Text =>
Reich said his research shows that wage increases make it easier to recruit and retain workers, particularly in high-turnover retail and restaurant businesses: “Rather than killing jobs, it makes it easier to hire and employ people.”
San Francisco’s minimum wage, $10.55 an hour, is the nation’s highest. Yet many here struggle to survive on that, relying on a life raft built of public welfare supports.
Nonetheless, business groups insist the wage discourages job creation.
They have made similar arguments when opposing policies that provide paid sick leave and employer contributions to public health care.
The San Francisco Chamber of Commerce and the Golden Gate Restaurant Association campaigned heavily against the local minimum wage hike, Proposition L, before voters approved it in November 2003. They warned then, and maintain today, that the law deters employers from bringing on new workers.
The debate about the economics of minimum wage increases has been heating up on Capitol Hill and in national media since President Obama used the State of the Union address to propose raising the federal minimum from $7.25 to $9 per hour.
While San Francisco offers a treasure trove of experience, the data lead to conflicting interpretations about the economic effects of boosting pay at the bottom rungs of the work world.
“It’s difficult for employers in a larger market, when you have an artificially higher minimum wage in San Francisco than in Marin or other counties in the area,” said Jim Lazarus, vice president of the San Francisco Chamber of Commerce and a longtime local business leader.
“When you’re competing in the entry-level job market, you may get more applicants in San Francisco, because you offer higher wages,” he said. “But it has hindered job growth at the local level.”
In the 2003 voter guide, the San Francisco Association of Realtors argued: “If Proposition L is passed by the voters, many San Franciscans employed by the hospitality industry are likely to receive pink slips and join the ranks of the unemployed. Beware of unintended consequences! VOTE NO ON L.”
Minimal cost to consumers
But that’s not what the UC Berkeley researchers found. In a 2007 study, Reich and colleagues Arindrajit Dube and Suresh Naidu examined the effect of San Francisco’s minimum wage increase on restaurant jobs and pay. They concluded that “the policy increased worker pay and compressed wage inequality, but did not create any detectable employment loss among affected restaurants.”
The wage law particularly benefitted fast-food workers. Their average pay increased by twice as much as the increase received by workers at table-service restaurants. The new minimum also led to “substantial increases” in worker retention and in the proportion of the restaurant workforce with full-time jobs.
While restaurants passed some of their added labor costs on to consumers, the effect was small, Reich said, “a few pennies per burger.”
More recent research examining wage hike effects in San Francisco and Santa Fe, N.M. (which offers the country’s second-highest minimum, $10.51 an hour), echoes the Berkeley center’s findings.

Supplied information =>
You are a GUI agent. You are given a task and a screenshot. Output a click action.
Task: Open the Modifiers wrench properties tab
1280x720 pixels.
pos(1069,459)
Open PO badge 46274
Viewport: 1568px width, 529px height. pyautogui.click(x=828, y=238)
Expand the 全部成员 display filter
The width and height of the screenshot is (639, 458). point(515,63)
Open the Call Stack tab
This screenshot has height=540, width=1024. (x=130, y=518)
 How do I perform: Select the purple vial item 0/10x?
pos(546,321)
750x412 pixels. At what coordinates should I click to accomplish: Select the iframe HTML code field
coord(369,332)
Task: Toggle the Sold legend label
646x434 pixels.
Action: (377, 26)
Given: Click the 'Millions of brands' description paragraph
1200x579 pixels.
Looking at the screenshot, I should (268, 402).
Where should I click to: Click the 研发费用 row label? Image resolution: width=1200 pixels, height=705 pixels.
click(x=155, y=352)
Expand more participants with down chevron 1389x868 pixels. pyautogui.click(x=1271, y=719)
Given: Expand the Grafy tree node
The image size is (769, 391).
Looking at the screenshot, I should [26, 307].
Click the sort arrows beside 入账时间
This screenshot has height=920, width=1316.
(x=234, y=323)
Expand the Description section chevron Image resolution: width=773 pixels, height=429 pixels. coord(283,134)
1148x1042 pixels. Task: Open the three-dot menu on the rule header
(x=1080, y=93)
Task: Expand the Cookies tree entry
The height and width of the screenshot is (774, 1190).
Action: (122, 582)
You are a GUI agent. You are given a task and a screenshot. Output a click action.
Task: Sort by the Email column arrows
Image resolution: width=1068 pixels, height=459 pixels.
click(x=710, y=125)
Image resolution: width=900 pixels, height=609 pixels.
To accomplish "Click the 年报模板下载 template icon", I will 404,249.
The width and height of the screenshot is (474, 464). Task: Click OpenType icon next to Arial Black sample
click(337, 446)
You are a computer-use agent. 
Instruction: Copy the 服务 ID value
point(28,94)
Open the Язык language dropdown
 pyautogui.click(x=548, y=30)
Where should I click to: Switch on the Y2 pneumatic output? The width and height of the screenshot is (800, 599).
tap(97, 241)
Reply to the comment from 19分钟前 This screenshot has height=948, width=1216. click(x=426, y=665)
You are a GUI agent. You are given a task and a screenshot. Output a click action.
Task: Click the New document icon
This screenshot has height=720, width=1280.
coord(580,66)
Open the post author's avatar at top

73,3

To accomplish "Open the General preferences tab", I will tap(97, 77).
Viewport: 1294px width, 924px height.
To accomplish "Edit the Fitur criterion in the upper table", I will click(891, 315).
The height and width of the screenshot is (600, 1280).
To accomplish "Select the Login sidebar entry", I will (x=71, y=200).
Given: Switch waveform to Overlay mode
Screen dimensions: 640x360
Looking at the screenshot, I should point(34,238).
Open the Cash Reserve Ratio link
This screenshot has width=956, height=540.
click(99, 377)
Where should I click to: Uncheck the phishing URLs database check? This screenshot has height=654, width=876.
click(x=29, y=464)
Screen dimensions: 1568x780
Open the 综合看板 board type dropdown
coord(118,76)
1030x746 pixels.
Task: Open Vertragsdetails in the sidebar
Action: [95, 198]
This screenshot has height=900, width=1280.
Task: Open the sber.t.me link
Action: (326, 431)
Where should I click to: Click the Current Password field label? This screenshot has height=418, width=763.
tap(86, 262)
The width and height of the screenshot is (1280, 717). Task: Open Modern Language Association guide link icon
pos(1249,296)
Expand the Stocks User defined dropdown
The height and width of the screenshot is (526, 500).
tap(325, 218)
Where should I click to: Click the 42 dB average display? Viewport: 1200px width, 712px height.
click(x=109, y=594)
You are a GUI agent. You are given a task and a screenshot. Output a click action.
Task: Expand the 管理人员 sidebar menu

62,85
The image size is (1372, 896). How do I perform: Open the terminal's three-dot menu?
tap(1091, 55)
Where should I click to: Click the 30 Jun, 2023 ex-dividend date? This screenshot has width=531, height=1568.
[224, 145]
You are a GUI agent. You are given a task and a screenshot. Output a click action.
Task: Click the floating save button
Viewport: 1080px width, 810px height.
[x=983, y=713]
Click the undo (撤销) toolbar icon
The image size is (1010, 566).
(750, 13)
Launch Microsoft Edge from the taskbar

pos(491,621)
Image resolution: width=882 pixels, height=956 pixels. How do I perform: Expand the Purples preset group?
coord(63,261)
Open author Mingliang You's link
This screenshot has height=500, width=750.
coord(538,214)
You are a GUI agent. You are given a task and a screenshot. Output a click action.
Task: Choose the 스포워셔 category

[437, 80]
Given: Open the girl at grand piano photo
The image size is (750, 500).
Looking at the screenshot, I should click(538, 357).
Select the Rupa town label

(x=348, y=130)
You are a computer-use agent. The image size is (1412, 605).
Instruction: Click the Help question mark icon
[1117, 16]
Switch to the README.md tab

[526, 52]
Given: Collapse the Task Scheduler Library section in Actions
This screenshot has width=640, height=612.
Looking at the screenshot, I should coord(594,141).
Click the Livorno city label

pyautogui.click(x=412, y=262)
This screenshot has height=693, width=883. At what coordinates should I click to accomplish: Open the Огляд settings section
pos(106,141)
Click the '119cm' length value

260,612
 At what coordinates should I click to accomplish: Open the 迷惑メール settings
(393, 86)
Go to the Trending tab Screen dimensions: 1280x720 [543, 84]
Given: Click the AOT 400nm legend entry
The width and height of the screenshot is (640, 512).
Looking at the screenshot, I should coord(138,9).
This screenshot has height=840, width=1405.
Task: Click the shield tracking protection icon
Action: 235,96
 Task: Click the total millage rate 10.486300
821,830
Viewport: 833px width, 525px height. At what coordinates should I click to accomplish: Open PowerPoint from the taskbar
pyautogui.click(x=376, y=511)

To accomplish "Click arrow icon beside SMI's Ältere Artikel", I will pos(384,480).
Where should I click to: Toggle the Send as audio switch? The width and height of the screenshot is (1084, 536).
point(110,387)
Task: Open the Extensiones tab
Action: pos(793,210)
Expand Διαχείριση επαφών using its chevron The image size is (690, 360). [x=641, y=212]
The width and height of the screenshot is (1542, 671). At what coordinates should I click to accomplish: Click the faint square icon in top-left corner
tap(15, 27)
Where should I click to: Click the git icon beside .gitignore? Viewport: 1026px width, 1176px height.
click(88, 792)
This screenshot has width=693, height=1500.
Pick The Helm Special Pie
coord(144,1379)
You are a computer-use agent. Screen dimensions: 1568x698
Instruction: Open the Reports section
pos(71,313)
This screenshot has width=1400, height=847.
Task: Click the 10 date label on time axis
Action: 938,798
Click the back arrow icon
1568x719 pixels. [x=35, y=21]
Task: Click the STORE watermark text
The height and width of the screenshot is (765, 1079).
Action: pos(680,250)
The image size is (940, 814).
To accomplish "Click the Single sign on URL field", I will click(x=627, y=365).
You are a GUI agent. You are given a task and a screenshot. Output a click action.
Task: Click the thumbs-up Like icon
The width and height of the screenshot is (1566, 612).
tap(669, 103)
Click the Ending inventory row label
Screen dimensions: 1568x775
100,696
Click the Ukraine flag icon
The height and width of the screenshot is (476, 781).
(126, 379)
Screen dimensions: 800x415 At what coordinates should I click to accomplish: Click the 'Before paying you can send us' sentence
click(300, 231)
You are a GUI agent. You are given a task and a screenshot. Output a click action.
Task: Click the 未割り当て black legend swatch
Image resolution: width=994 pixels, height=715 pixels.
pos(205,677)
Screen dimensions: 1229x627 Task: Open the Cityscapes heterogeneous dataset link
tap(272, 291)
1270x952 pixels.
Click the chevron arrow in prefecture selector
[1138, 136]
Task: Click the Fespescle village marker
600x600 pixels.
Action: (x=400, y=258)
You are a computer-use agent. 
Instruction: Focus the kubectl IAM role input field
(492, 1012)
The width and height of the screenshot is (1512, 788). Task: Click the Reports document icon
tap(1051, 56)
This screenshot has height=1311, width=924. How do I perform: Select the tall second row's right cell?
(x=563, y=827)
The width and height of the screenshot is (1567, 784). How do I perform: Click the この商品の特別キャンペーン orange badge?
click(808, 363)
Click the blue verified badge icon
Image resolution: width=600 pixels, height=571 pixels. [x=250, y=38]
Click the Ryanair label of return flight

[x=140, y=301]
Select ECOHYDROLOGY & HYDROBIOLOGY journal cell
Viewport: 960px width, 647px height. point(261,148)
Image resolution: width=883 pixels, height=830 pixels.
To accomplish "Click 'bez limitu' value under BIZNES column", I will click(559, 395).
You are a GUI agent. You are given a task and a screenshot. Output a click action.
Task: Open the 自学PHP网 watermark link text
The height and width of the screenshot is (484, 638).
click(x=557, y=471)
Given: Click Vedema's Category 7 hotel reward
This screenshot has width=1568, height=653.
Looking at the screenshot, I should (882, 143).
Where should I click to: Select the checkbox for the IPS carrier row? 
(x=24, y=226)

Task details =>
Print the part of the text on San Francisco's minimum wage that begins with the words containing "Nonetheless, business groups" and ends with "to $9 per hour.". The rows were taken from a separate source, not from the text.

Response for this exercise =>
Nonetheless, business groups insist the wage discourages job creation.
They have made similar arguments when opposing policies that provide paid sick leave and employer contributions to public health care.
The San Francisco Chamber of Commerce and the Golden Gate Restaurant Association campaigned heavily against the local minimum wage hike, Proposition L, before voters approved it in November 2003. They warned then, and maintain today, that the law deters employers from bringing on new workers.
The debate about the economics of minimum wage increases has been heating up on Capitol Hill and in national media since President Obama used the State of the Union address to propose raising the federal minimum from $7.25 to $9 per hour.